Prototyping picks up speed with metal 3D printing

Author Kip Hanson
Published
September 12, 2019 - 11:00am

The term “rapid prototyping” entered machine shop parlance in the late ’80s, not long after 3D Systems Inc.’s co-founder Chuck Hull invented stereolithography (SLA) and then opened the doors of the world’s first commercial 3D printer manufacturer. People soon began turning to SLA-equipped service bureaus for help with product development, expecting prototype parts in hours or days rather than the weeks and months to which they were accustomed. 

Missing Metal

There was one problem: If you wanted prototypes made of metal, you’d best hope you were still in good graces with your local machine shop after abandoning it for some upstart service bureau. That’s because those early SLA prototypes were available only in photo-cured resin. 


If a part contains one or more complex features or is difficult or even impossible to machine, it’s probably a good fit for 3D printing, according to Xometry.  Image courtesy of Xometry

This limitation began to lift with the advent of fused deposition modeling (FDM) and selective laser sintering, both of which offer far more polymer options than SLA. What’s more, SLA quickly expanded its resin-based offering. The result was that practically any polymer became printable, including ABS, PET, nylon, polycarbonate, TPE and PEEK. Still, none of these technologies could print metal.

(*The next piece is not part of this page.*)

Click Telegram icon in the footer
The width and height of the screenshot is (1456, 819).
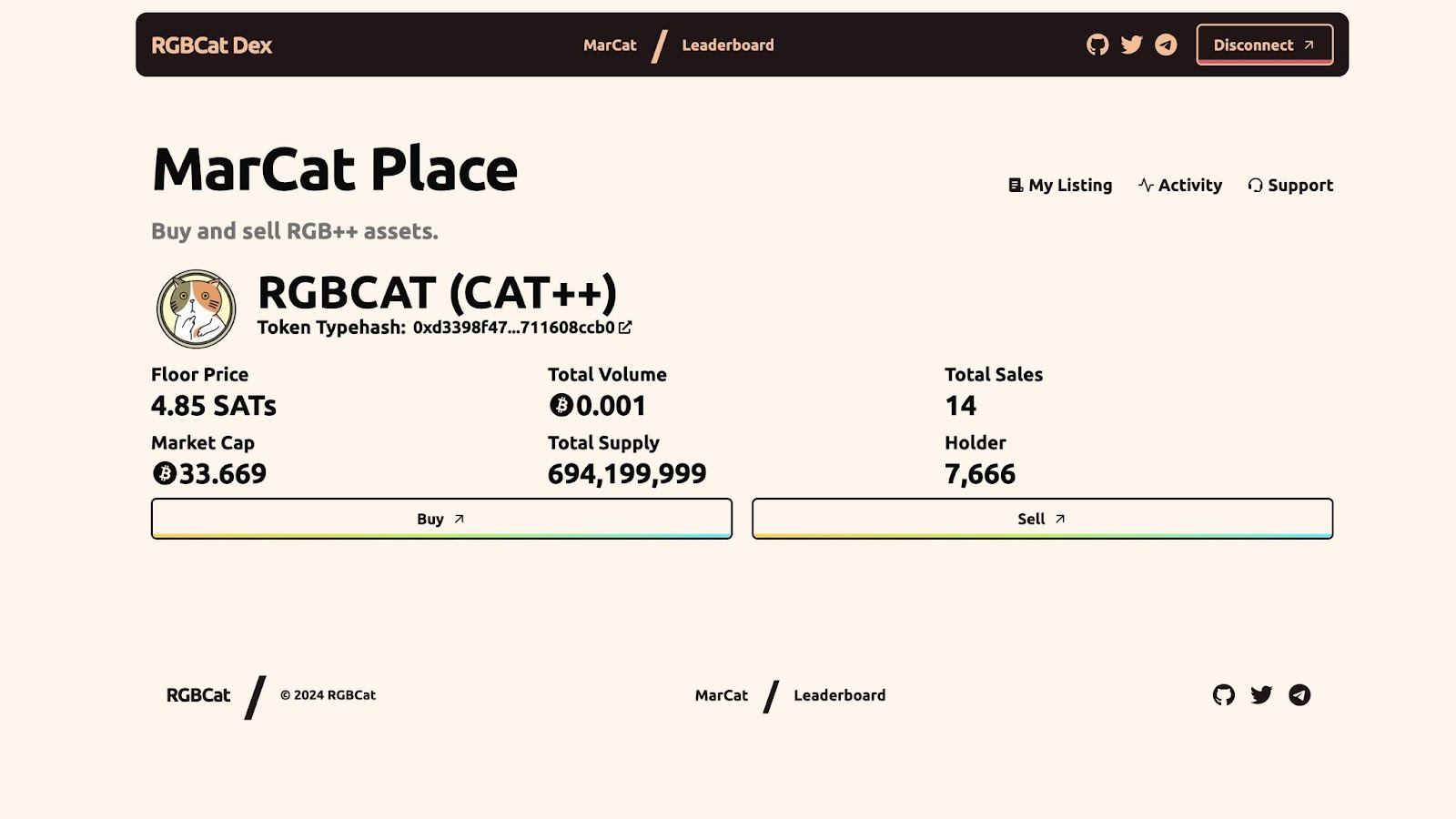1299,695
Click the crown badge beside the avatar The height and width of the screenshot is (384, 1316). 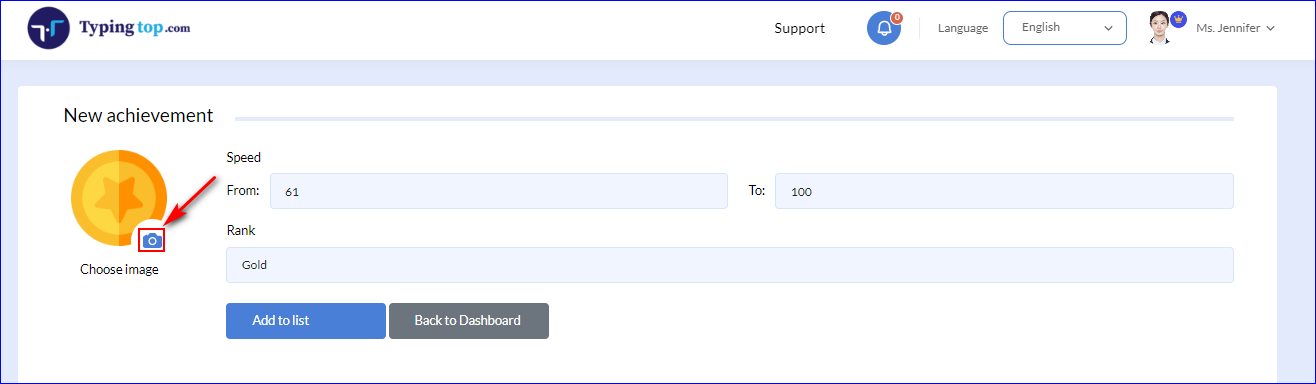(1178, 20)
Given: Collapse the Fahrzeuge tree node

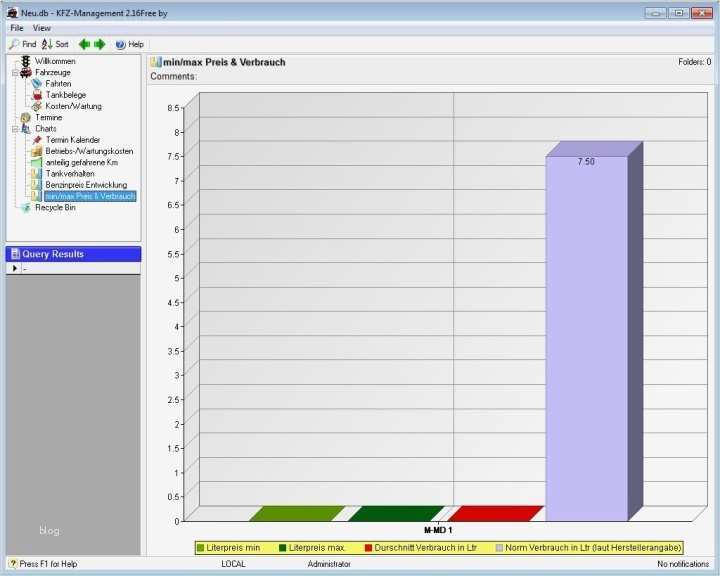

That’s changed over the past three decades with the development of metal powder bed 3D printing and, more recently, binder jet and metal-injection-molded-like (MIM) additive manufacturing (AM).

Jeph Ruppert, director of the Customer Innovation Center for 3D Systems, Rock Hill, South Carolina, said today’s metal powder bed printers make it possible to produce prototype and low-volume production parts from various metals, such as tool steel, titanium, stainless steel and cobalt-chrome alloy. In metallurgical terms, these 3D-printed alloys are virtually identical to their forged, cast or rolled counterparts, and the same freedom of design common with 3D-printed polymer parts is available with metal ones. 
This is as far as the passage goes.